Kaitlyn, the Redwood City high schooler with a myriad of animals, treads the same path of cognitive dissonance. Although the fate of her market livestock sometimes bothers her, she—like so many others in 4-H — have found purpose and inspiration in the experience she has while the animals are alive. “Before, I wanted to be a fashion designer. And now, because of this . . .” Kaitlyn pats her 200-pound female hog named Hank Williams Jr. “I’m only gonna be a junior, but my plan is to get a degree in animal science and then eventually become a large animal vet.”


Beyond career development, 4-H can be a powerful source of personal growth. “I’m adopted,” Ruby shares, “and learning to bond with my animal has also taught me to bond and understand other people more.” The challenges the three Juballa kids — all adopted — have faced in other parts of their lives can be addressed, in some form or other, in market animal projects. “She learned about bonding,” says Ruby’s mom, “and being connected and loving and loss and still living on. And that’s what the 4-H program has been for us.”

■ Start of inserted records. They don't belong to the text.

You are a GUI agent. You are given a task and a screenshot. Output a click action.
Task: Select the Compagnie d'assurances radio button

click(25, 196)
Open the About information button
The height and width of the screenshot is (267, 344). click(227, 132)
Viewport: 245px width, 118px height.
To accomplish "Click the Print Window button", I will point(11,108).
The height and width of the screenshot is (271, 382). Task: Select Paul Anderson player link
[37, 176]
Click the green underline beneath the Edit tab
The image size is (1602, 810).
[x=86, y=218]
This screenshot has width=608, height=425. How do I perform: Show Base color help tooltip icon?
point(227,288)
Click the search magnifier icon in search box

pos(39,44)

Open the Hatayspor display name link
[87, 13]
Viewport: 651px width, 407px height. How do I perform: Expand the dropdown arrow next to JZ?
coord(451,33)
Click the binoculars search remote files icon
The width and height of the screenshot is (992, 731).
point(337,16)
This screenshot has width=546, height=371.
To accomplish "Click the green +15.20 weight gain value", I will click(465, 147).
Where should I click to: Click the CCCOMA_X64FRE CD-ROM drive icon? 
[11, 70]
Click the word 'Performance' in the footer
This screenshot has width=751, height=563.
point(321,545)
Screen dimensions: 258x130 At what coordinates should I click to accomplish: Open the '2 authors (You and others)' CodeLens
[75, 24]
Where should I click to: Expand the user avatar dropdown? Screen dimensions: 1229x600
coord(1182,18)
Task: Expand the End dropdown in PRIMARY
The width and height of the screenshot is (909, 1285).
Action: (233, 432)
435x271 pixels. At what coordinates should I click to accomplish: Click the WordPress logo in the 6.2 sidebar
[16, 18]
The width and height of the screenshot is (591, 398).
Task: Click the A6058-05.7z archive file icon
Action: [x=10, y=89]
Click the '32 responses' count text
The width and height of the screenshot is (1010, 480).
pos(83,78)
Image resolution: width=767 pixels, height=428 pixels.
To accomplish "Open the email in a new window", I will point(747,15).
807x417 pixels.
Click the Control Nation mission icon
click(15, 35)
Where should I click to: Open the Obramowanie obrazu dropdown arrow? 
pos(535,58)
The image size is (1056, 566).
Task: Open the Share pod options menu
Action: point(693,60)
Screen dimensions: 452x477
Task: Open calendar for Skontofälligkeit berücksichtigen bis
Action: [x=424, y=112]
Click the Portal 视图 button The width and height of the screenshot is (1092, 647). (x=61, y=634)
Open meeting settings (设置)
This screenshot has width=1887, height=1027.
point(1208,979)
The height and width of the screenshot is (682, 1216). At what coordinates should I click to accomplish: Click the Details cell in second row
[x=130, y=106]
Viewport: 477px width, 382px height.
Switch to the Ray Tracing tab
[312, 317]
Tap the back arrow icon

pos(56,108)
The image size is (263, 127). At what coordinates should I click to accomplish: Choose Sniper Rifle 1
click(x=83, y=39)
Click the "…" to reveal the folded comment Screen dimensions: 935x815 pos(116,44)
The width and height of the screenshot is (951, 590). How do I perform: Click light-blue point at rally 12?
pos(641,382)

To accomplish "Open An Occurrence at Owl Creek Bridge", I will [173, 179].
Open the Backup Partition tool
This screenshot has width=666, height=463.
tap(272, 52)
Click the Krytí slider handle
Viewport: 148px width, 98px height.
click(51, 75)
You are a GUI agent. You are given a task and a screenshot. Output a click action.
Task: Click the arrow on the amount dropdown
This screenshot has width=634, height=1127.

Dichotomous in many ways, 4-H on the Peninsula isn’t for everyone. Raising market animals is a long-term commitment with no weekends off. But the kids who participate have an opportunity that’s rare anywhere in the country — growing up in an urban area and on a farm simultaneously — and for many, its impact defies argument. “It often happens that they raise one market animal and . . . they’re vegetarians after that,” says the Juballas’ mom, “even though they continue to raise the animals. Once you raise it, you’re hooked.”